Data excerpts –
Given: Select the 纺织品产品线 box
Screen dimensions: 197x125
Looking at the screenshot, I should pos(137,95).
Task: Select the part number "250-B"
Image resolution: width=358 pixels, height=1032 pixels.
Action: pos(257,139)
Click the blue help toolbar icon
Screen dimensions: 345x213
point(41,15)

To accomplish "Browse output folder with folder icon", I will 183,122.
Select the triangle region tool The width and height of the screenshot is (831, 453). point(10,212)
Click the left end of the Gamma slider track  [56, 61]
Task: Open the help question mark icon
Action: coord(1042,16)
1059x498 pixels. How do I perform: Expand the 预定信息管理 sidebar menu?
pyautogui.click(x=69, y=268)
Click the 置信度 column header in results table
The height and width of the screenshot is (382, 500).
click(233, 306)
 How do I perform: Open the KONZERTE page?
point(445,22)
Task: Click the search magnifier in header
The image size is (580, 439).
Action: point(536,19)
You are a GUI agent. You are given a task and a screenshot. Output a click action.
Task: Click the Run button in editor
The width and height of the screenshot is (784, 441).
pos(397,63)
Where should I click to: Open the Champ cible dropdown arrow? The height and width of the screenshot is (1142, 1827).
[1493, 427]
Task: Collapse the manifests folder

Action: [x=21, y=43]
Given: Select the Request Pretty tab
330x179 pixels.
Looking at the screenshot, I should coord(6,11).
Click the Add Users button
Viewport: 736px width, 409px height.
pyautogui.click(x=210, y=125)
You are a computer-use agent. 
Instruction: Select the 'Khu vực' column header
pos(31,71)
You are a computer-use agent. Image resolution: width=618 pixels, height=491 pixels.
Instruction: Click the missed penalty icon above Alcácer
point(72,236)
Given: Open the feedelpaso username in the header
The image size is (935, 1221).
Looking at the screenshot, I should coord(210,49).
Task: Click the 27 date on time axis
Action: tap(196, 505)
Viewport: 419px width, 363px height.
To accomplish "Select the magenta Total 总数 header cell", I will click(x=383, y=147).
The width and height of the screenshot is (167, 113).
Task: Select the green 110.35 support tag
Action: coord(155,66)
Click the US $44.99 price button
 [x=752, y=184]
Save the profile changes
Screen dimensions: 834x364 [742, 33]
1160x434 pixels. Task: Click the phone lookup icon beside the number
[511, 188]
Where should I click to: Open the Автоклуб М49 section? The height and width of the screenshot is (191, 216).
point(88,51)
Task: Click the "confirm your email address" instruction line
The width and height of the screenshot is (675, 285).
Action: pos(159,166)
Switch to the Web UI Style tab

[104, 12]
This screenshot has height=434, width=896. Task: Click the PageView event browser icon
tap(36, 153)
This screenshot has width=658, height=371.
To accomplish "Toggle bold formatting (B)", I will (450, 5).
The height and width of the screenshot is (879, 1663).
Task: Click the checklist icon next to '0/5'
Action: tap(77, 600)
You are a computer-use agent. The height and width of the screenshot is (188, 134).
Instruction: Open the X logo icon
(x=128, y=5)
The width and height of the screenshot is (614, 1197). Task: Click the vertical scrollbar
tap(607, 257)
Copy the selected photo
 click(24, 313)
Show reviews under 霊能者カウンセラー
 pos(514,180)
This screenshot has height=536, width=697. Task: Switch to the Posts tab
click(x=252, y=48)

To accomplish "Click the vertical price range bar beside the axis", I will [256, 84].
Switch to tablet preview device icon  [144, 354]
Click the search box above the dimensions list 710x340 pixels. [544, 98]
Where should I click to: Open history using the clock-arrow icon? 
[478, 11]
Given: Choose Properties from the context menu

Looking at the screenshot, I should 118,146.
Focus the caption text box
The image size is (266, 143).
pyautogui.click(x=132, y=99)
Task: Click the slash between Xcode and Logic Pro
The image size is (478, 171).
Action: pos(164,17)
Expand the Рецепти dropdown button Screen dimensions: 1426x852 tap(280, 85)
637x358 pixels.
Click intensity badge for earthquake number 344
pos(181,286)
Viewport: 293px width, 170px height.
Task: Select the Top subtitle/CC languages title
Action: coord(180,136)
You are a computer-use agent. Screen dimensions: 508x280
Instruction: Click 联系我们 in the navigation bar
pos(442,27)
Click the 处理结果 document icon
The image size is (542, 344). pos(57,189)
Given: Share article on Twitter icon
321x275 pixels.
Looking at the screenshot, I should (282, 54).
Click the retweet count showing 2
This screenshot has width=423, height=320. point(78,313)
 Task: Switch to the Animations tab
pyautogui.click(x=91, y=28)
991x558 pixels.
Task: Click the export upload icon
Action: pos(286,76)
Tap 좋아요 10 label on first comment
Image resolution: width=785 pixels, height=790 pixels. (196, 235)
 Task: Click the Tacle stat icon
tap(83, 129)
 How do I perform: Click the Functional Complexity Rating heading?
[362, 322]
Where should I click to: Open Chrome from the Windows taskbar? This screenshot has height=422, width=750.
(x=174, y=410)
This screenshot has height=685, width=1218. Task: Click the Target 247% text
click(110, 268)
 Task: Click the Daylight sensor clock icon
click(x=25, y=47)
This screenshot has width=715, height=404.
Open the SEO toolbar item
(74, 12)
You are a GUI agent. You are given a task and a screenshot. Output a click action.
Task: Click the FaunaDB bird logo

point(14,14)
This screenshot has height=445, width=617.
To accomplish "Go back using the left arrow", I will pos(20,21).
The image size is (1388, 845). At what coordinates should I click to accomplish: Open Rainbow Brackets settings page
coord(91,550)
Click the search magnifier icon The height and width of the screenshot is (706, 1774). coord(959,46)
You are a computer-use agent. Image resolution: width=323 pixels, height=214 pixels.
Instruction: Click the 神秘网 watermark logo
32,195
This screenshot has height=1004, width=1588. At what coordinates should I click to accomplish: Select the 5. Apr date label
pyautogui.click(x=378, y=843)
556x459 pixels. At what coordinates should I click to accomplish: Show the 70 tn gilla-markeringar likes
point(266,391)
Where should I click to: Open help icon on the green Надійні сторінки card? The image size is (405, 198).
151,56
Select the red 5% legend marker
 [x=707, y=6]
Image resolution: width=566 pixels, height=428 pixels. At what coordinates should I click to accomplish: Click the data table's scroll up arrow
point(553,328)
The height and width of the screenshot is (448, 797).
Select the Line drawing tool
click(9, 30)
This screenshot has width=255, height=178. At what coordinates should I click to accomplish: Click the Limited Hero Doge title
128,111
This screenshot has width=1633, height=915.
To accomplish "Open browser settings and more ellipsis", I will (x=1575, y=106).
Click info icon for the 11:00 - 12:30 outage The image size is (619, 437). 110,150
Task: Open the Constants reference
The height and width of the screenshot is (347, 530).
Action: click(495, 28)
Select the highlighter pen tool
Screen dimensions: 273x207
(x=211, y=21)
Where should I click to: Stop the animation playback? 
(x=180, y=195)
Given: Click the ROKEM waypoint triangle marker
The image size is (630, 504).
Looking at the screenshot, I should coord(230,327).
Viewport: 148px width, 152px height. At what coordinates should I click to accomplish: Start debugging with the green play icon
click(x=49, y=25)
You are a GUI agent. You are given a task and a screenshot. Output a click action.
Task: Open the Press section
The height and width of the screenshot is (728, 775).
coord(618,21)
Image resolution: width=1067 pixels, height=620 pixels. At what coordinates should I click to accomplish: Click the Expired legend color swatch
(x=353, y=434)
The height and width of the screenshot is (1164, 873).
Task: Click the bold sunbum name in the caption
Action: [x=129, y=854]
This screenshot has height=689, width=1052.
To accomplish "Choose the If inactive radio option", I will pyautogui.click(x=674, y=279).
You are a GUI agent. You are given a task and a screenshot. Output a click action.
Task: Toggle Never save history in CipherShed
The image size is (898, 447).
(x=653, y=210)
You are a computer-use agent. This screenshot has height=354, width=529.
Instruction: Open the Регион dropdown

Try it – Please copy each entry. Leave nothing out.

Task solution –
Given: Select the 纺织品产品线 box
Screen dimensions: 197x125
Looking at the screenshot, I should pos(137,95).
Task: Select the part number "250-B"
Image resolution: width=358 pixels, height=1032 pixels.
Action: pos(257,139)
Click the blue help toolbar icon
Screen dimensions: 345x213
point(41,15)

To accomplish "Browse output folder with folder icon", I will 183,122.
Select the triangle region tool The width and height of the screenshot is (831, 453). point(10,212)
Click the left end of the Gamma slider track  [56, 61]
Task: Open the help question mark icon
Action: coord(1042,16)
1059x498 pixels. How do I perform: Expand the 预定信息管理 sidebar menu?
pyautogui.click(x=69, y=268)
Click the 置信度 column header in results table
The height and width of the screenshot is (382, 500).
click(233, 306)
 How do I perform: Open the KONZERTE page?
point(445,22)
Task: Click the search magnifier in header
The image size is (580, 439).
Action: point(536,19)
You are a GUI agent. You are given a task and a screenshot. Output a click action.
Task: Click the Run button in editor
The width and height of the screenshot is (784, 441).
pos(397,63)
Where should I click to: Open the Champ cible dropdown arrow? The height and width of the screenshot is (1142, 1827).
[1493, 427]
Task: Collapse the manifests folder

Action: [x=21, y=43]
Given: Select the Request Pretty tab
330x179 pixels.
Looking at the screenshot, I should coord(6,11).
Click the Add Users button
Viewport: 736px width, 409px height.
pyautogui.click(x=210, y=125)
You are a computer-use agent. 
Instruction: Select the 'Khu vực' column header
pos(31,71)
You are a computer-use agent. Image resolution: width=618 pixels, height=491 pixels.
Instruction: Click the missed penalty icon above Alcácer
point(72,236)
Given: Open the feedelpaso username in the header
The image size is (935, 1221).
Looking at the screenshot, I should coord(210,49).
Task: Click the 27 date on time axis
Action: tap(196, 505)
Viewport: 419px width, 363px height.
To accomplish "Select the magenta Total 总数 header cell", I will click(x=383, y=147).
The width and height of the screenshot is (167, 113).
Task: Select the green 110.35 support tag
Action: coord(155,66)
Click the US $44.99 price button
 [x=752, y=184]
Save the profile changes
Screen dimensions: 834x364 [742, 33]
1160x434 pixels. Task: Click the phone lookup icon beside the number
[511, 188]
Where should I click to: Open the Автоклуб М49 section? The height and width of the screenshot is (191, 216).
point(88,51)
Task: Click the "confirm your email address" instruction line
The width and height of the screenshot is (675, 285).
Action: pos(159,166)
Switch to the Web UI Style tab

[104, 12]
This screenshot has height=434, width=896. Task: Click the PageView event browser icon
tap(36, 153)
This screenshot has width=658, height=371.
To accomplish "Toggle bold formatting (B)", I will (450, 5).
The height and width of the screenshot is (879, 1663).
Task: Click the checklist icon next to '0/5'
Action: tap(77, 600)
You are a computer-use agent. The height and width of the screenshot is (188, 134).
Instruction: Open the X logo icon
(x=128, y=5)
The width and height of the screenshot is (614, 1197). Task: Click the vertical scrollbar
tap(607, 257)
Copy the selected photo
 click(24, 313)
Show reviews under 霊能者カウンセラー
 pos(514,180)
This screenshot has height=536, width=697. Task: Switch to the Posts tab
click(x=252, y=48)

To accomplish "Click the vertical price range bar beside the axis", I will [256, 84].
Switch to tablet preview device icon  [144, 354]
Click the search box above the dimensions list 710x340 pixels. [544, 98]
Where should I click to: Open history using the clock-arrow icon? 
[478, 11]
Given: Choose Properties from the context menu

Looking at the screenshot, I should 118,146.
Focus the caption text box
The image size is (266, 143).
pyautogui.click(x=132, y=99)
Task: Click the slash between Xcode and Logic Pro
The image size is (478, 171).
Action: pos(164,17)
Expand the Рецепти dropdown button Screen dimensions: 1426x852 tap(280, 85)
637x358 pixels.
Click intensity badge for earthquake number 344
pos(181,286)
Viewport: 293px width, 170px height.
Task: Select the Top subtitle/CC languages title
Action: coord(180,136)
You are a computer-use agent. Screen dimensions: 508x280
Instruction: Click 联系我们 in the navigation bar
pos(442,27)
Click the 处理结果 document icon
The image size is (542, 344). pos(57,189)
Given: Share article on Twitter icon
321x275 pixels.
Looking at the screenshot, I should (282, 54).
Click the retweet count showing 2
This screenshot has width=423, height=320. point(78,313)
 Task: Switch to the Animations tab
pyautogui.click(x=91, y=28)
991x558 pixels.
Task: Click the export upload icon
Action: pos(286,76)
Tap 좋아요 10 label on first comment
Image resolution: width=785 pixels, height=790 pixels. (196, 235)
 Task: Click the Tacle stat icon
tap(83, 129)
 How do I perform: Click the Functional Complexity Rating heading?
[362, 322]
Where should I click to: Open Chrome from the Windows taskbar? This screenshot has height=422, width=750.
(x=174, y=410)
This screenshot has height=685, width=1218. Task: Click the Target 247% text
click(110, 268)
 Task: Click the Daylight sensor clock icon
click(x=25, y=47)
This screenshot has width=715, height=404.
Open the SEO toolbar item
(74, 12)
You are a GUI agent. You are given a task and a screenshot. Output a click action.
Task: Click the FaunaDB bird logo

point(14,14)
This screenshot has height=445, width=617.
To accomplish "Go back using the left arrow", I will pos(20,21).
The image size is (1388, 845). At what coordinates should I click to accomplish: Open Rainbow Brackets settings page
coord(91,550)
Click the search magnifier icon The height and width of the screenshot is (706, 1774). coord(959,46)
You are a computer-use agent. Image resolution: width=323 pixels, height=214 pixels.
Instruction: Click the 神秘网 watermark logo
32,195
This screenshot has height=1004, width=1588. At what coordinates should I click to accomplish: Select the 5. Apr date label
pyautogui.click(x=378, y=843)
556x459 pixels. At what coordinates should I click to accomplish: Show the 70 tn gilla-markeringar likes
point(266,391)
Where should I click to: Open help icon on the green Надійні сторінки card? The image size is (405, 198).
151,56
Select the red 5% legend marker
 [x=707, y=6]
Image resolution: width=566 pixels, height=428 pixels. At what coordinates should I click to accomplish: Click the data table's scroll up arrow
point(553,328)
The height and width of the screenshot is (448, 797).
Select the Line drawing tool
click(9, 30)
This screenshot has width=255, height=178. At what coordinates should I click to accomplish: Click the Limited Hero Doge title
128,111
This screenshot has width=1633, height=915.
To accomplish "Open browser settings and more ellipsis", I will (x=1575, y=106).
Click info icon for the 11:00 - 12:30 outage The image size is (619, 437). 110,150
Task: Open the Constants reference
The height and width of the screenshot is (347, 530).
Action: click(495, 28)
Select the highlighter pen tool
Screen dimensions: 273x207
(x=211, y=21)
Where should I click to: Stop the animation playback? 
(x=180, y=195)
Given: Click the ROKEM waypoint triangle marker
The image size is (630, 504).
Looking at the screenshot, I should coord(230,327).
Viewport: 148px width, 152px height. At what coordinates should I click to accomplish: Start debugging with the green play icon
click(x=49, y=25)
You are a GUI agent. You are given a task and a screenshot. Output a click action.
Task: Open the Press section
The height and width of the screenshot is (728, 775).
coord(618,21)
Image resolution: width=1067 pixels, height=620 pixels. At what coordinates should I click to accomplish: Click the Expired legend color swatch
(x=353, y=434)
The height and width of the screenshot is (1164, 873).
Task: Click the bold sunbum name in the caption
Action: [x=129, y=854]
This screenshot has height=689, width=1052.
To accomplish "Choose the If inactive radio option", I will pyautogui.click(x=674, y=279).
You are a GUI agent. You are given a task and a screenshot. Output a click action.
Task: Toggle Never save history in CipherShed
The image size is (898, 447).
(x=653, y=210)
You are a computer-use agent. This screenshot has height=354, width=529.
Instruction: Open the Регион dropdown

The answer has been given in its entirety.